Forgetting

We can forget all;
spurning the loss
of this miserable life,
with the confidence
sparked in a moment;
along the Galle road,
we race
with pounding hearts;

jutting from the burning car,
a thigh bone;
fixed on a spot
between the earth and sky
a staring eye;
no eye, but the socket
filled with blood,
On Dickman's road;

instead of black heads
bloddied remnants
of six men;
a piece of cloth
escaped the fire,
servered,
without a watch
a lonely left arm;
from the burning house
carrying the weight
of a cradle
a pregnant Sinhalese woman,

all these,
all these can be forgotten.
But,
that late evening
when the clouds
descended to conceal
the tea bushes
where you hid your children,
When, after so long
with the little rice
in the pot
you waited, hiding
for the rise to cook
you were shattered.

How can I forget,
the broken pot,
the scattered rice?

 

R.Cheran |

Translated by Chelva Kanaganayakam

©  'Wilting Laughter': Three Tamil Poets | Edited and translated by Chelva Kanaganayakam | TSAR Publications (2009)

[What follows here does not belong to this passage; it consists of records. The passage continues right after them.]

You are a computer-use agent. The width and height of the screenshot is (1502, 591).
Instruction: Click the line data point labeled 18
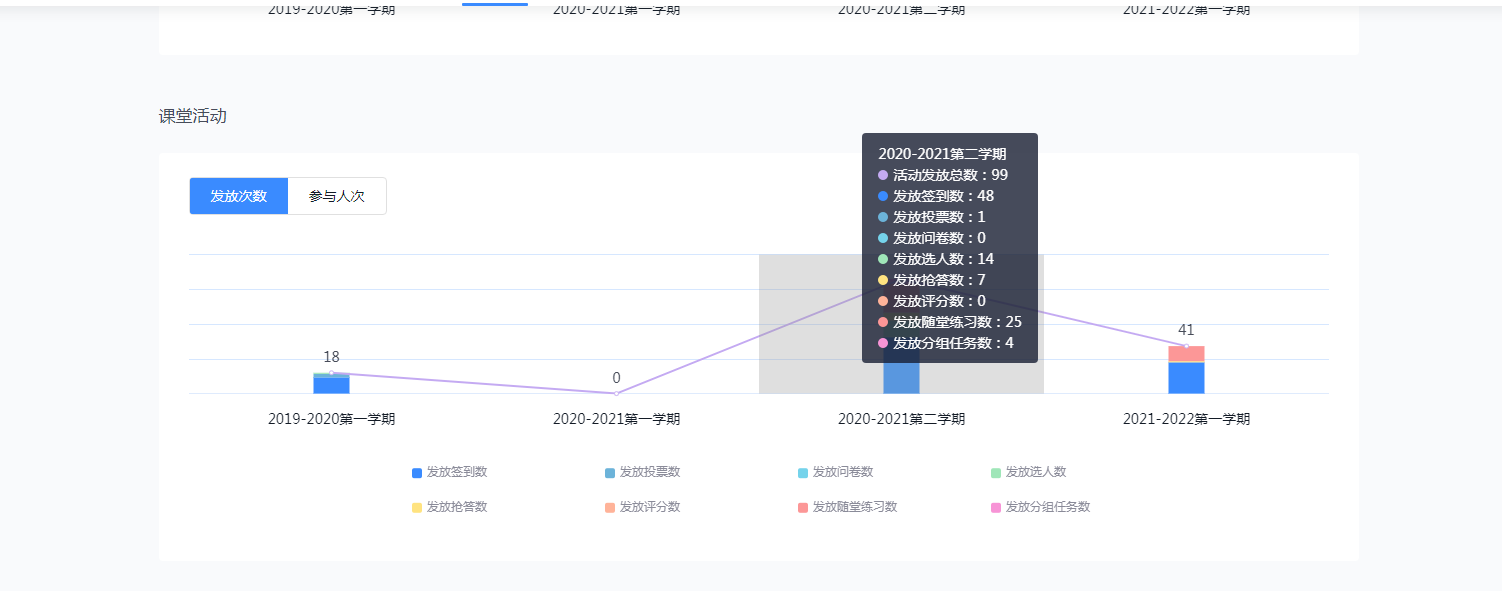(331, 373)
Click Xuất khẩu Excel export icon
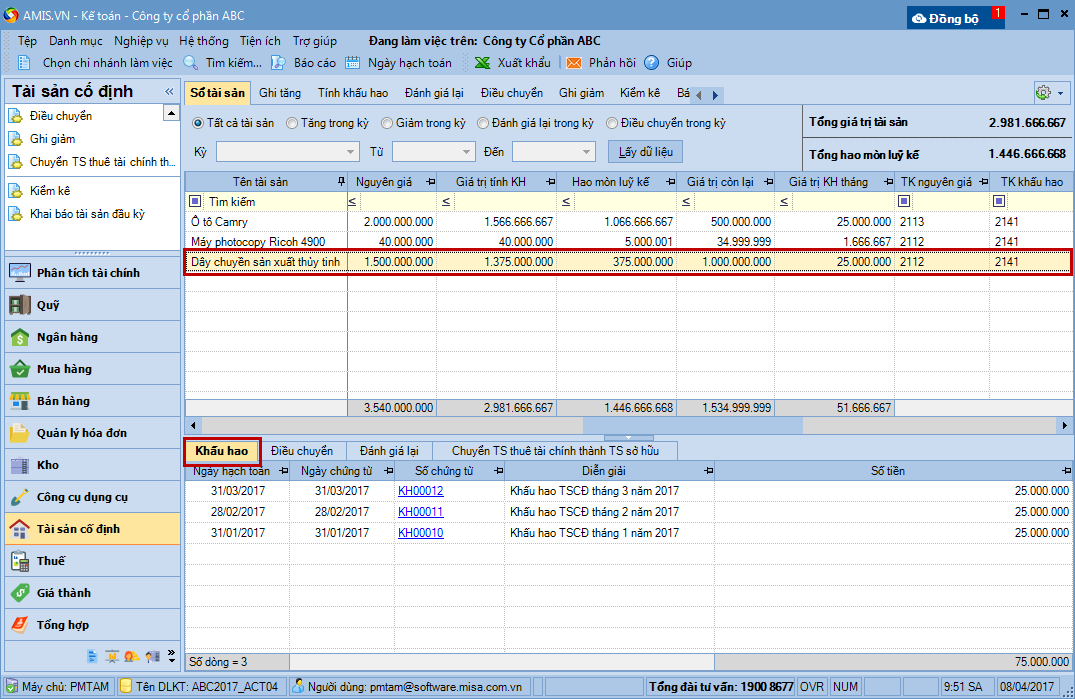 tap(482, 62)
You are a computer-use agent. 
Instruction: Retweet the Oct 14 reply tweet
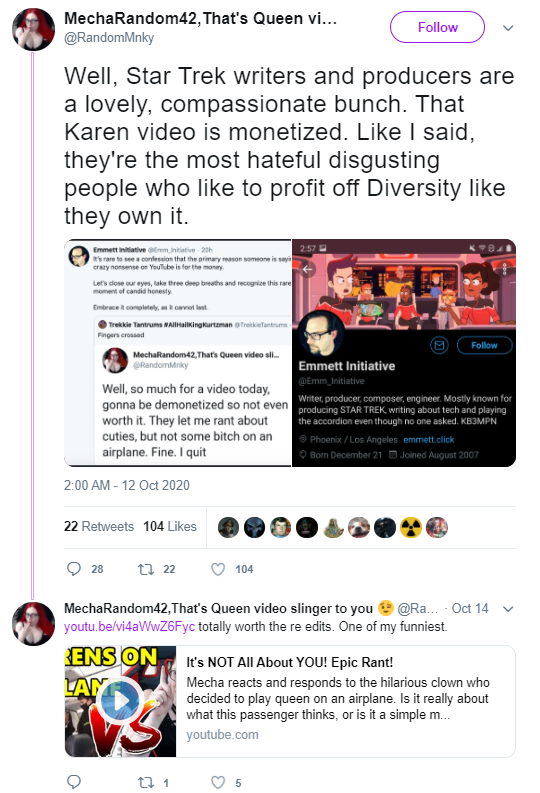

R. Cheran was born in Alaveddy in Jaffna, Sri Lanka, and began writing poetry at an early age. His two early collections Irandaavathu suriya uthayam (The second sunrise) (1982) and Yaman (God of Death) (1984), together with an anthology of Tamil resistance poems, Maranatthul vaalvom (Amidst death, we live) which he edited in 1985, are all landmarks in contemporary Tamil poetry. He is currently a professor in the Department of Sociology and Anthropology at the University of Windsor, Canada.